▶ [Task goal]:
Could you transcribe every record below exactly, leaving out the pictures?

--------

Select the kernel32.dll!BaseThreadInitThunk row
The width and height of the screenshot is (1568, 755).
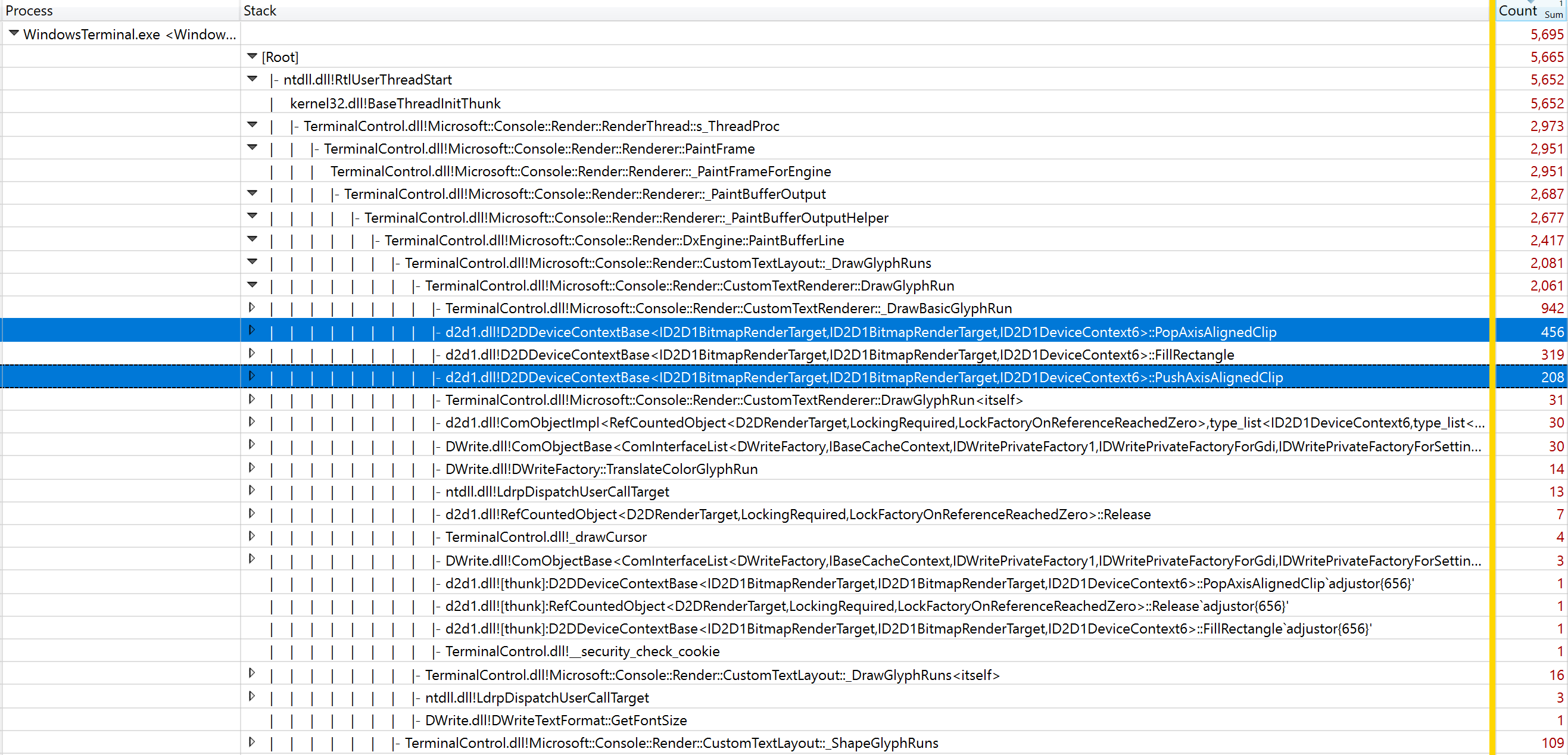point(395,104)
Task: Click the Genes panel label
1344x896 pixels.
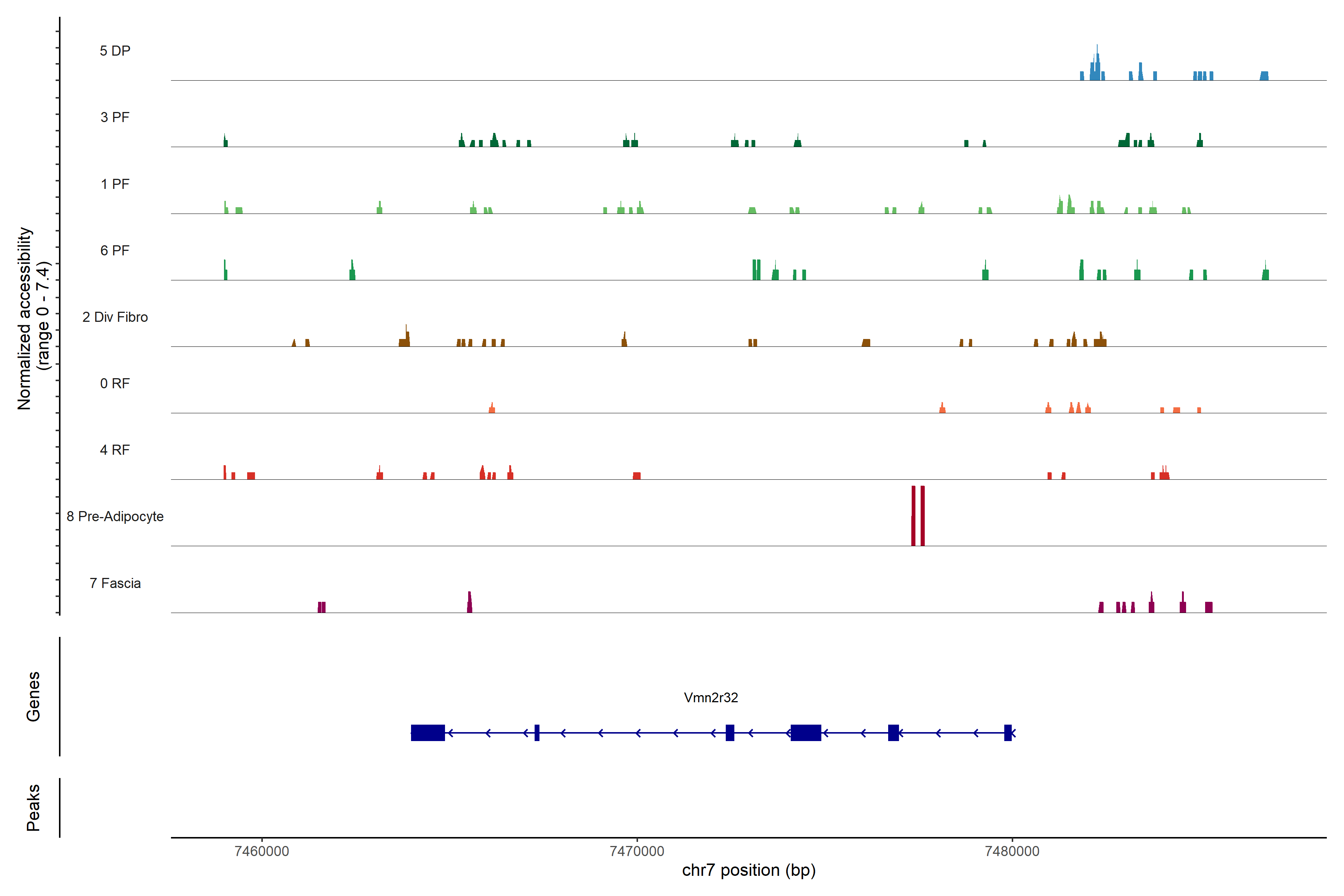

--------

▶ [Response to this task]:
Select the kernel32.dll!BaseThreadInitThunk row
The width and height of the screenshot is (1568, 755).
point(395,104)
Task: Click the Genes panel label
1344x896 pixels.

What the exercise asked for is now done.